BEGIN Material for this task

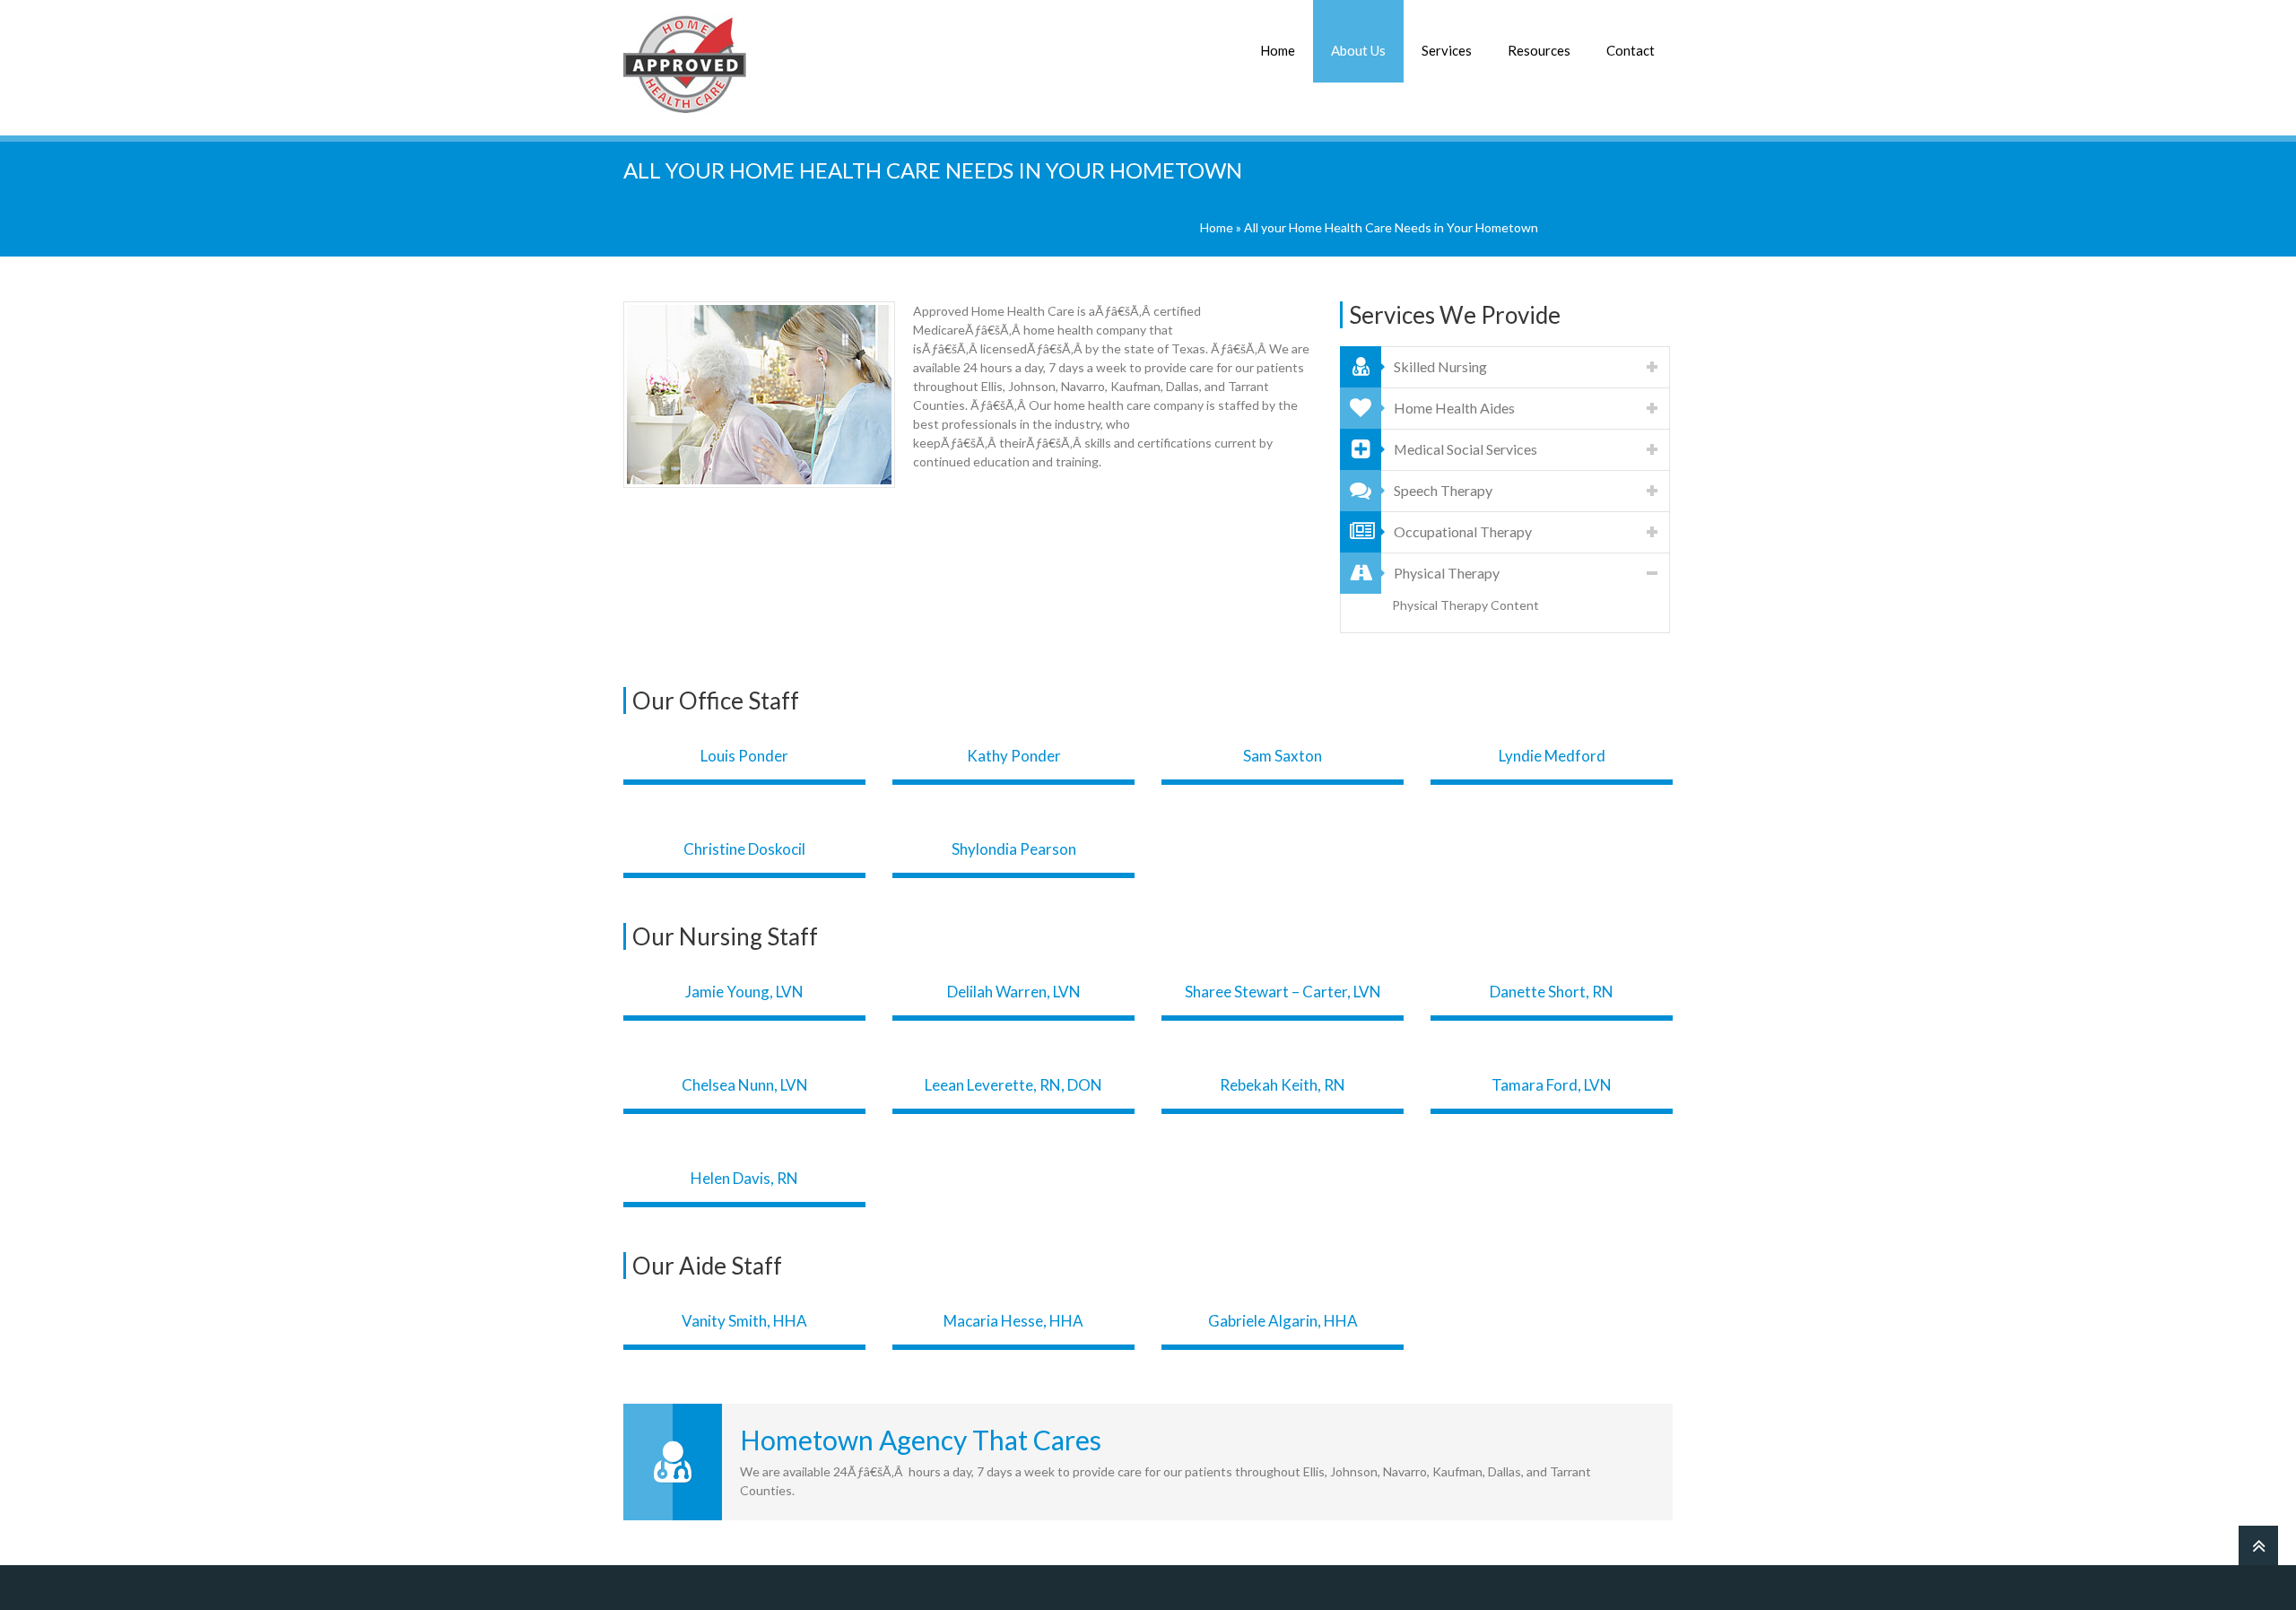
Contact (1630, 50)
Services (1447, 50)
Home (1277, 50)
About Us (1358, 50)
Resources (1539, 50)
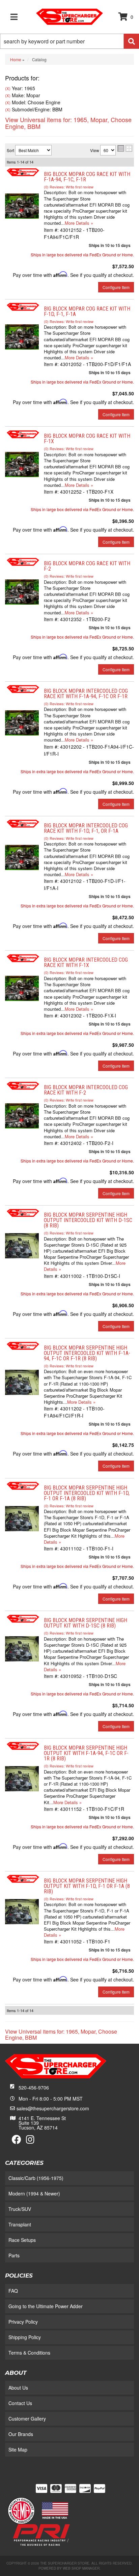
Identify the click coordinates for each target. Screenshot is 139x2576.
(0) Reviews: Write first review (68, 972)
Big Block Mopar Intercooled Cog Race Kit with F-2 (86, 1090)
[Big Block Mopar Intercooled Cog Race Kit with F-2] (22, 1115)
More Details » (79, 1009)
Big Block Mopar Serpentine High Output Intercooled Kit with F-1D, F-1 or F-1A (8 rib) (87, 1493)
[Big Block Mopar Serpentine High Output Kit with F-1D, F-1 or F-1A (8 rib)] (22, 1910)
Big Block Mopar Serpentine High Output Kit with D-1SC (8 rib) (85, 1623)
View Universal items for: (61, 2034)
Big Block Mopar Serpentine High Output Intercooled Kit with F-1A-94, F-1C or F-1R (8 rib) (87, 1353)
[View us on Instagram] (30, 2141)
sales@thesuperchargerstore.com (53, 2108)
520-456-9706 (34, 2087)
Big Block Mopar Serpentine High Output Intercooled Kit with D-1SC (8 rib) (88, 1220)
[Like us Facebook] (16, 2141)
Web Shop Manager (81, 2568)
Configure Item (116, 938)
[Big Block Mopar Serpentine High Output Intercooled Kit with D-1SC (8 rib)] (22, 1245)
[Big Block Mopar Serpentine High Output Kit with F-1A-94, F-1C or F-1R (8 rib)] (22, 1778)
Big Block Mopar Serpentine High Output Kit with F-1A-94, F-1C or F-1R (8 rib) (86, 1753)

END Material for this task

Task objective
Please quote the lines of the material, beginning with the first and ending with the one that contains "rib) (87, 1493)", exactly as written and without any pictures.

Exercise result
Contact (1630, 50)
Services (1447, 50)
Home (1277, 50)
About Us (1358, 50)
Resources (1539, 50)
Identify the click coordinates for each target. Screenshot is 139x2576.
(0) Reviews: Write first review (68, 972)
Big Block Mopar Intercooled Cog Race Kit with F-2 (86, 1090)
[Big Block Mopar Intercooled Cog Race Kit with F-2] (22, 1115)
More Details » (79, 1009)
Big Block Mopar Serpentine High Output Intercooled Kit with F-1D, F-1 or F-1A (8 rib) (87, 1493)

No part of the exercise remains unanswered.